The irony is, IL&FS seems to have entered and encountered serious problems as an infrastructure financier for many years, it could not but have been acutely aware of the many serious problems the whole infra sector is laden with. Incredibly, however, it plunged headlong into the turbulence itself, daring it do its worst, as it were. It is here that the company’s board comes into sharp focus. It is always the board’s brief to direct policy as well as to oversee the implementation of agreed policy.

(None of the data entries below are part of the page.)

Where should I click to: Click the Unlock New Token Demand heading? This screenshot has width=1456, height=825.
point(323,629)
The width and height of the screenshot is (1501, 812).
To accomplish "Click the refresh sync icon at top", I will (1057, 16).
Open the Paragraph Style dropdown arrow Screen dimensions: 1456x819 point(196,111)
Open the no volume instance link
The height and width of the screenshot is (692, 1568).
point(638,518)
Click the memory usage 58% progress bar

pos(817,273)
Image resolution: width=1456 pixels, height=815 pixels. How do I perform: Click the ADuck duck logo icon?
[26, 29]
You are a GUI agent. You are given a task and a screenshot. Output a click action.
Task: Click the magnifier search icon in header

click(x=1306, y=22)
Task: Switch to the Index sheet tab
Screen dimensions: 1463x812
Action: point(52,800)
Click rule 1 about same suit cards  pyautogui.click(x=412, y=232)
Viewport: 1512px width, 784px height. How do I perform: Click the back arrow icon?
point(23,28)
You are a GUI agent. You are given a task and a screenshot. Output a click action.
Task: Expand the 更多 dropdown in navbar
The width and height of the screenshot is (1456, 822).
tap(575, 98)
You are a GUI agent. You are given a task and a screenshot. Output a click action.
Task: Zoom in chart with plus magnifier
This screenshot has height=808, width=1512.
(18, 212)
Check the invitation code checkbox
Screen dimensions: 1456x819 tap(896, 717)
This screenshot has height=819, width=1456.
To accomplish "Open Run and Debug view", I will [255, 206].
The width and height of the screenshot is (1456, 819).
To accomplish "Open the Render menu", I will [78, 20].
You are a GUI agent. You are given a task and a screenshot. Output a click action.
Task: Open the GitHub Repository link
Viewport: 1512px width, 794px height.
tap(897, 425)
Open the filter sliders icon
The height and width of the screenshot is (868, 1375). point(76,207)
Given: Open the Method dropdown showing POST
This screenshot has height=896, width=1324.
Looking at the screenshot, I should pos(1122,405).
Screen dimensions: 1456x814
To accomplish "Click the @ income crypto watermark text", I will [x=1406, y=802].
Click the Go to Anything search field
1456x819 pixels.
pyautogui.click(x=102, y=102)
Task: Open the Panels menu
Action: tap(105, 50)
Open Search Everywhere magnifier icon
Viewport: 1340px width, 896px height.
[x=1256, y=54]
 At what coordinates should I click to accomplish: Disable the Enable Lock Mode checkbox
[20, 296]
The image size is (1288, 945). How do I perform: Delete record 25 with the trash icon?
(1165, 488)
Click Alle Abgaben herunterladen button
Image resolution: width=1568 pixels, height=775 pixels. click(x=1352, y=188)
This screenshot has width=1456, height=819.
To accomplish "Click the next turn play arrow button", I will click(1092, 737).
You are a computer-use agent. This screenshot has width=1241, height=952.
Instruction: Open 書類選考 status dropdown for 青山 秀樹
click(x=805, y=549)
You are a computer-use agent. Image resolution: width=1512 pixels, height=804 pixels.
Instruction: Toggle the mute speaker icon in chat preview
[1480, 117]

It is completely unbelievable that a board packed supposedly with some of the best and brightest in brains (R.C. Bhargava, Michael Pinto, Jaithirth Rao, S.B. Mathur, Rina Kamath) failed so outrageously in its basic duties. The board had nominees of SBI, LIC and CBI as well and it is inconceivable how these institutional directors merely looked askance while the senior management dictated terms. Indeed, the board was so self-indulgent that its risk management committee never thought it necessary to meet after July 2015.

Is there road to revival?

The impasse at IL&FS is unlikely to be resolved soon, or with just about minimal loss to the stakeholders. The Mumbai-headquartered company has identified at least 25 projects for sale, which include some road and power projects. It is learnt that the company has already received firm offers for 14 projects. The government has moved National Company Law Tribunal (NCLT) today to supersede the IL&FS board and change the company management. A rescue-plan by the Centre is urgently needed. It has already proposed to appoint 10 nominee directors who will report to the NCLT for relevant plans for the road ahead.